*Task instructions:*
Reproduce the lines below word for word, starting with the very first line and going on through the line containing "Enable the (PP)", with both of those lines included.

* Start *

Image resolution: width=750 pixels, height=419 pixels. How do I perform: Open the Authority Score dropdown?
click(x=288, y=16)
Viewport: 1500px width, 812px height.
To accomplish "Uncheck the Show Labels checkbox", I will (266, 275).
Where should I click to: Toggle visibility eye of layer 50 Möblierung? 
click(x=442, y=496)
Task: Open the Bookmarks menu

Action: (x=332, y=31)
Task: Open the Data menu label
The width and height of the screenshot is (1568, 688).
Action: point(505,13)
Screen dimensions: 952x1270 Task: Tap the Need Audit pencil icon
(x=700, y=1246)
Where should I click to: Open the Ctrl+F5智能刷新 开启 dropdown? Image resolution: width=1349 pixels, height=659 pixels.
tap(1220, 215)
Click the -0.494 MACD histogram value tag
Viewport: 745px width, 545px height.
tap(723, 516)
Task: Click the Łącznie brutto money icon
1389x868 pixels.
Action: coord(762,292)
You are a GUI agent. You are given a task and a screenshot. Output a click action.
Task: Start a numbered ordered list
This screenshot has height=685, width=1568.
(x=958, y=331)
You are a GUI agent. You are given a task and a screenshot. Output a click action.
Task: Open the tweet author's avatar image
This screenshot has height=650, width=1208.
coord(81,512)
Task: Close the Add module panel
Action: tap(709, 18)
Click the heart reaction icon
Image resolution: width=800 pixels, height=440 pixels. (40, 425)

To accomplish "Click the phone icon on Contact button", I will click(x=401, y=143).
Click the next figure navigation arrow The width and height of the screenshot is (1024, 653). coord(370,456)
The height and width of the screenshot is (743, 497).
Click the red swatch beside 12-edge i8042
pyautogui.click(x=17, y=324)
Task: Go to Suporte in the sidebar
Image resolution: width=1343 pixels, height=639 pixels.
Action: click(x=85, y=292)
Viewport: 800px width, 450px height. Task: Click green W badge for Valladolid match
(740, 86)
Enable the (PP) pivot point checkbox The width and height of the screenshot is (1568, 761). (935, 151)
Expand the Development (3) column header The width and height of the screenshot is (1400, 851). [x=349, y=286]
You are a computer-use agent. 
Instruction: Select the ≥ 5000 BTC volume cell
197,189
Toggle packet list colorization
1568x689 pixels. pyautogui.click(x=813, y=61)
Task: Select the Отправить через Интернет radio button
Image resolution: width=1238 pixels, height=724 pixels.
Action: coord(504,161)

* End *

*The result:*
Image resolution: width=750 pixels, height=419 pixels. How do I perform: Open the Authority Score dropdown?
click(x=288, y=16)
Viewport: 1500px width, 812px height.
To accomplish "Uncheck the Show Labels checkbox", I will (266, 275).
Where should I click to: Toggle visibility eye of layer 50 Möblierung? 
click(x=442, y=496)
Task: Open the Bookmarks menu

Action: (x=332, y=31)
Task: Open the Data menu label
The width and height of the screenshot is (1568, 688).
Action: point(505,13)
Screen dimensions: 952x1270 Task: Tap the Need Audit pencil icon
(x=700, y=1246)
Where should I click to: Open the Ctrl+F5智能刷新 开启 dropdown? Image resolution: width=1349 pixels, height=659 pixels.
tap(1220, 215)
Click the -0.494 MACD histogram value tag
Viewport: 745px width, 545px height.
tap(723, 516)
Task: Click the Łącznie brutto money icon
1389x868 pixels.
Action: coord(762,292)
You are a GUI agent. You are given a task and a screenshot. Output a click action.
Task: Start a numbered ordered list
This screenshot has height=685, width=1568.
(x=958, y=331)
You are a GUI agent. You are given a task and a screenshot. Output a click action.
Task: Open the tweet author's avatar image
This screenshot has height=650, width=1208.
coord(81,512)
Task: Close the Add module panel
Action: tap(709, 18)
Click the heart reaction icon
Image resolution: width=800 pixels, height=440 pixels. (40, 425)

To accomplish "Click the phone icon on Contact button", I will click(x=401, y=143).
Click the next figure navigation arrow The width and height of the screenshot is (1024, 653). coord(370,456)
The height and width of the screenshot is (743, 497).
Click the red swatch beside 12-edge i8042
pyautogui.click(x=17, y=324)
Task: Go to Suporte in the sidebar
Image resolution: width=1343 pixels, height=639 pixels.
Action: click(x=85, y=292)
Viewport: 800px width, 450px height. Task: Click green W badge for Valladolid match
(740, 86)
Enable the (PP) pivot point checkbox The width and height of the screenshot is (1568, 761). (935, 151)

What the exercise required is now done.